I have learned that if you’re going to break a bone break the weaker one but if you break the stronger bone then you will have to strengthen the weaker.  So for me while I have lost my ministry I have time to work on my prayer.  I have for a long time, on and off, used a single volume english translation of the 1962 breviary just for the psalms.  I use it as a devotional and a supplement to the breviary after all what else have I to do?  It’s not easy to pray but I have the time, especially at night since my sleep patterns are shot to hell since the crash.  The psalms are like a conversation between God and His people.  All human joys and sorrows are in there.  After all weren’t they the prayers Jesus Himself used day in, day out.  Without an interior life our life is not lived.  If Christ is not at the centre of our life we are not Christians let alone Franciscans.  As getting to the choir has beyond my reach until now - steps were not an option - I only see the Lord in the Eucharist at Mass.

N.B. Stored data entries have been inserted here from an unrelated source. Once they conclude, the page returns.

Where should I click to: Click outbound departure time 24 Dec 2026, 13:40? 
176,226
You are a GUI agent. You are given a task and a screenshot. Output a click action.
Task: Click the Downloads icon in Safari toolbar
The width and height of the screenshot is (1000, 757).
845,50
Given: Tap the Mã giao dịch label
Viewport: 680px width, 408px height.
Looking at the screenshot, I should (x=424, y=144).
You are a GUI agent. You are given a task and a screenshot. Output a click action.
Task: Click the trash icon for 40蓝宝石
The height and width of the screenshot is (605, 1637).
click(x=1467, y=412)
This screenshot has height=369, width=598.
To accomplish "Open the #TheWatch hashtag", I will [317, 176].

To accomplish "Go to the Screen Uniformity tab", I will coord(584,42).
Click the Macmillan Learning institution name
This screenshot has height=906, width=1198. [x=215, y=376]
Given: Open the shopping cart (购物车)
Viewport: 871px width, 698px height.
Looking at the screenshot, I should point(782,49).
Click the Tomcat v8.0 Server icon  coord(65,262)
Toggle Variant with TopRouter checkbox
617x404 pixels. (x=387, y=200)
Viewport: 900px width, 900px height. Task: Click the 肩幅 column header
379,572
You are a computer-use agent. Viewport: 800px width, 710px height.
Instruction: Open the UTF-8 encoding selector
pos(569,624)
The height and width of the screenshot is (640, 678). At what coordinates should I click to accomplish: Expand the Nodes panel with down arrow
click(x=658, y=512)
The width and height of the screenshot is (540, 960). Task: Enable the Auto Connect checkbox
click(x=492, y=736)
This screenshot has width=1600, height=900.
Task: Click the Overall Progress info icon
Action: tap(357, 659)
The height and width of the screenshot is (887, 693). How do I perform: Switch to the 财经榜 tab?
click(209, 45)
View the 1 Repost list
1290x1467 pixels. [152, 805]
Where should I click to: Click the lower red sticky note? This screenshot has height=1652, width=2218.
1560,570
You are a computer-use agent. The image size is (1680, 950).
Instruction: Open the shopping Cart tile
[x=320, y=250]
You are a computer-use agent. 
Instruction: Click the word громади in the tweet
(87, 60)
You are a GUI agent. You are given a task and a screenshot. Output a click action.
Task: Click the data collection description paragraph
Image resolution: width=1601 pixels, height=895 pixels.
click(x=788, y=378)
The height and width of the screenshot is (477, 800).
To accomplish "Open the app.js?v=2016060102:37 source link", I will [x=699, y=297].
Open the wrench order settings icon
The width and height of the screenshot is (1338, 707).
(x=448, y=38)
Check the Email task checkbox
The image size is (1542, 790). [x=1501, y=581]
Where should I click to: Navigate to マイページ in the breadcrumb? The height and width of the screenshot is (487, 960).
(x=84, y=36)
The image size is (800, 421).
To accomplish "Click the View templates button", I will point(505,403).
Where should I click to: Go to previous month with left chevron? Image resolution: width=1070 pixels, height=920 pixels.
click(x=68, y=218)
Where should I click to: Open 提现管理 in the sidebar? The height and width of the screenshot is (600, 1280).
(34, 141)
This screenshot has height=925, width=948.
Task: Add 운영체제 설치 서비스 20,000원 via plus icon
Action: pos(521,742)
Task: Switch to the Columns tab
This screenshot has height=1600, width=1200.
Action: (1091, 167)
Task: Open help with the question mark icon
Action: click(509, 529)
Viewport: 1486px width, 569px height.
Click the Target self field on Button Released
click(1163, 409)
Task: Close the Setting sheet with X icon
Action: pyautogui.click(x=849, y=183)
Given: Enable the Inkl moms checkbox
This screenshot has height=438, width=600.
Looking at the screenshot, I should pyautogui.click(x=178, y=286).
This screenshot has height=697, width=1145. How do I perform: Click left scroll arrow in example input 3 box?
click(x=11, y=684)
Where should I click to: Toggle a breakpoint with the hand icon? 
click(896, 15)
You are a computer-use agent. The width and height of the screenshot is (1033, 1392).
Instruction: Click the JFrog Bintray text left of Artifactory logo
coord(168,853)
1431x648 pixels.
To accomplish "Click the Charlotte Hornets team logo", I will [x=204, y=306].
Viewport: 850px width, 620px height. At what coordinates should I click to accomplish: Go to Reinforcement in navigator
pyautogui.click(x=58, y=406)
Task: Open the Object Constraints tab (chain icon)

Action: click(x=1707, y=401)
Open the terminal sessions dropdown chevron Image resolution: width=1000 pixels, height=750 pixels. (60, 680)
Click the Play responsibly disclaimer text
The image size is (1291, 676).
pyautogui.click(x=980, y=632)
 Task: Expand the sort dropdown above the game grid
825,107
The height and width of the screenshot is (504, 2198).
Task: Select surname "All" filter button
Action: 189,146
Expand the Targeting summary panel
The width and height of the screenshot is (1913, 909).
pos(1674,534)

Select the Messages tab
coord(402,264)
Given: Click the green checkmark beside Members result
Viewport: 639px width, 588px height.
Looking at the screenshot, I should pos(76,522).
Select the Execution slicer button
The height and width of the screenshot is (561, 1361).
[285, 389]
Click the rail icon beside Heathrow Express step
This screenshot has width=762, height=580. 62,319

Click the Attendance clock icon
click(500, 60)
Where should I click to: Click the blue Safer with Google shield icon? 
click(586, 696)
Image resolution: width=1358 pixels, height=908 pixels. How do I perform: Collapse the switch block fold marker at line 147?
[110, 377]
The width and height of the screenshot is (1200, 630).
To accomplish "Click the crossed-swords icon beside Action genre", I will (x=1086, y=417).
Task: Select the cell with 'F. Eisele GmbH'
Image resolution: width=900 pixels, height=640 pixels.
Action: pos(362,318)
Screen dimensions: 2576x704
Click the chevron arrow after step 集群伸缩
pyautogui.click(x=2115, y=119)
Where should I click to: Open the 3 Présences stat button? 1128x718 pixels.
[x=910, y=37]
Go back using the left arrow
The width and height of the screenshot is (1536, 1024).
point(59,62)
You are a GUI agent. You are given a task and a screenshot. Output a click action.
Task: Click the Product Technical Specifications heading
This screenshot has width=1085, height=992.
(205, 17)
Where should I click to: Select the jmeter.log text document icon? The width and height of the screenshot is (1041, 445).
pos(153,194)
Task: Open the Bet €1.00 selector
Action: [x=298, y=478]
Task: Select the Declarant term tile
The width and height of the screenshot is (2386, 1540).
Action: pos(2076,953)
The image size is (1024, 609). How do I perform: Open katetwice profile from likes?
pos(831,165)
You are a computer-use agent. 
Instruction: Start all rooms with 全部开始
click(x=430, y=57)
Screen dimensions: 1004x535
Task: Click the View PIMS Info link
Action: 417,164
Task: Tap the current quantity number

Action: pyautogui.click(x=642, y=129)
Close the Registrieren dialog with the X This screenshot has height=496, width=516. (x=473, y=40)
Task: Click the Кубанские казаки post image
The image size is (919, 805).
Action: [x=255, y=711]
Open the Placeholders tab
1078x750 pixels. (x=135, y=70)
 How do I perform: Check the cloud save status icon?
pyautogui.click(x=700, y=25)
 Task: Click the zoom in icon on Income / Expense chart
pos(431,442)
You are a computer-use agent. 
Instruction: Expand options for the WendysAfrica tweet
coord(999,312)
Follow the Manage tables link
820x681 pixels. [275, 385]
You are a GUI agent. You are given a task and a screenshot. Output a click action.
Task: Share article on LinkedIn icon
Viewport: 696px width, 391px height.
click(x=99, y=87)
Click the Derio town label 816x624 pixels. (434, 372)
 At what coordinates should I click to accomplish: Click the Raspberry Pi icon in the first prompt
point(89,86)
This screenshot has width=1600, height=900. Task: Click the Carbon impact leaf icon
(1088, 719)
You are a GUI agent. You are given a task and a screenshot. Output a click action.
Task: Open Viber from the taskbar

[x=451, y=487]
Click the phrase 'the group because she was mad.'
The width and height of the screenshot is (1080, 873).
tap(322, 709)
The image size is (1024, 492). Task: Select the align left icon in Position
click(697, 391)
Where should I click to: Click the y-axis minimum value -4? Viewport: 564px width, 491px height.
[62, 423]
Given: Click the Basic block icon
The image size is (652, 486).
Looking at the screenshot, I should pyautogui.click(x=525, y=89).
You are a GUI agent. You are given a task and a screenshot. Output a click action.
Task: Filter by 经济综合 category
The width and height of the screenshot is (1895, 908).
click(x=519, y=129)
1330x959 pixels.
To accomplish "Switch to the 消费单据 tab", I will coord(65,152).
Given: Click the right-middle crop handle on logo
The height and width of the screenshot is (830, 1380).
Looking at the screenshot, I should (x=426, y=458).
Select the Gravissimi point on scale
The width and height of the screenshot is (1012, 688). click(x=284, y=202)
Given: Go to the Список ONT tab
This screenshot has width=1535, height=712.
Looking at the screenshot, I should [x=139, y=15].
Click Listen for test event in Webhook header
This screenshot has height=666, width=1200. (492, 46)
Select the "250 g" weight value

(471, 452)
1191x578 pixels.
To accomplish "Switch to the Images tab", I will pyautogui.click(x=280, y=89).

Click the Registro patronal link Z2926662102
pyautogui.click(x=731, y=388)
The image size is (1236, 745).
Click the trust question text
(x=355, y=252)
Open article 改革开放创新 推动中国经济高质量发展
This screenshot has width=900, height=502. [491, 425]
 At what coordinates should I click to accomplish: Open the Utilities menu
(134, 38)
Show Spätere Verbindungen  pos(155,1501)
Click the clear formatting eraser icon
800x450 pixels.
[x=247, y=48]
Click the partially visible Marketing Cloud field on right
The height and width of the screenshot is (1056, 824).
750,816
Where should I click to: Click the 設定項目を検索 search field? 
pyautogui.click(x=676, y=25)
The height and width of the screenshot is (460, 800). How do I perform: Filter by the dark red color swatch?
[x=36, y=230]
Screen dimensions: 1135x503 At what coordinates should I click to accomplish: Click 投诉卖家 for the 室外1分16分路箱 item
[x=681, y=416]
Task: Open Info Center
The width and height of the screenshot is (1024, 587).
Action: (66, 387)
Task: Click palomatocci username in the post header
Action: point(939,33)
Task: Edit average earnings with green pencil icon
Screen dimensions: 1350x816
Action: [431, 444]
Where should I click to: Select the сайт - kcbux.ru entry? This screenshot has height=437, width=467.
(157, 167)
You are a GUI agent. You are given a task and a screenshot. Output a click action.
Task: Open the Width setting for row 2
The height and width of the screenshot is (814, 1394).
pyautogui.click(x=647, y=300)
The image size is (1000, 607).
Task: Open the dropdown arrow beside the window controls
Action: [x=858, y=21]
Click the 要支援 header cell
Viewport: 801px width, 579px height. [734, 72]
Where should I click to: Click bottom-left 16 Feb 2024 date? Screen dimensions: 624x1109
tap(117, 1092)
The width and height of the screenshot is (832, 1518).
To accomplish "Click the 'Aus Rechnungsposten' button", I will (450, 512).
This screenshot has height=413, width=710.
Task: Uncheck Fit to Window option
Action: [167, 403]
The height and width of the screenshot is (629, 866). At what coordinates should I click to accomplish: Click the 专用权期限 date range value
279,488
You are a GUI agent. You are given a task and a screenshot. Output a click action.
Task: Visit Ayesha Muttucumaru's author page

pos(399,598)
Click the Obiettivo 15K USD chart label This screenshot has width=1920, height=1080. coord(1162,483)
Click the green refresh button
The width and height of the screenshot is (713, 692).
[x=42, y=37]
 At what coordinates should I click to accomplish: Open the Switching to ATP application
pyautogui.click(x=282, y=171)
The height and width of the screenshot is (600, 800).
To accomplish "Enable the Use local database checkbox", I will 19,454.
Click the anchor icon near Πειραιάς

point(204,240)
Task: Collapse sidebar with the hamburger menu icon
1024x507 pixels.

I offer Mass in my room on a folding table - such a come down from the Honan!  That daily visit from the Lord means a lot to me.  I ask Him to fix my ankle so I can get back to work.  I ask that His will be done.  After all the Father’s will was all He cared about - ought not the same be true for me?

I had boxed most of my books before the crash.  To be honest I did that soon after I was given the news of my move to Ards.  Now that I have time to read it is really hard to get at my books - God has a sense of humour and it has both an edge and a point to it.

Not that I spend all day praying.  The hours of the old psalter break up the day and often I have to struggle to make myself pray and to keep my focus while I am praying.  Outside those times I read or use my computer.  Thank God for Youtube and Netflix.  I can watch old and new films, documentaries etc.  Sleeping so poorly means I don’t have much energy for anything demanding.

One doesn’t know what’s around the corner.  One can control how one moves through life but sometimes it’s the other idiot who does the damage.  No matter what there are too many unknowns.  As I heard in a talk online given by a layman: strive to be in a state of grace and do your best to do your duty - this is the way to heaven.  All that you or I can do is our best to do our duty and then trust in the Lord.    God rarely gives answers.  Instead He asks us to grow in faith.  Many is the night I have wanted to take a hammer to that Frenchman’s ankle.  I was furious, frustrated and mad as hell.  I got no answers.  I got here instead.  God is patience, compassion, gentleness beyond our comprehension.  Later I heard that the Frenchman’s car was a right-off too.  God forgive me but I was delighted that he didn’t go home with only a €200 fine.

We are utterly dependant on God’s Providence.  God has a plan and no you don’t get to see it.  We must let go and let God be God.  Many years ago Fr Gobbi preached in Dublin.  He and seen a sign on the bus: “Let the driver drive the bus”.  Abandon oneself to God.

My novice master taught his novices that ‘he who perseveres perseveres’.  Although a tautology it is still true - anything to do with our character, any virtue grows like muscle, the more you use it the stronger it gets.  Likewise for vice.

My biggest enemy is myself.  It is the passions within, the will to be in God’s place, the drive to be at the centre that leads me to go off the rails.  This is the heart of evil, of sin: putting myself in the centre where only God belongs.  We are to orbit about Him not the other way around.  I am made to love, love God and then my neighbour - only in this self-gift do I truly draw close to Christ.  Therein lies the cross; the path I need to follow is the path I draw back from.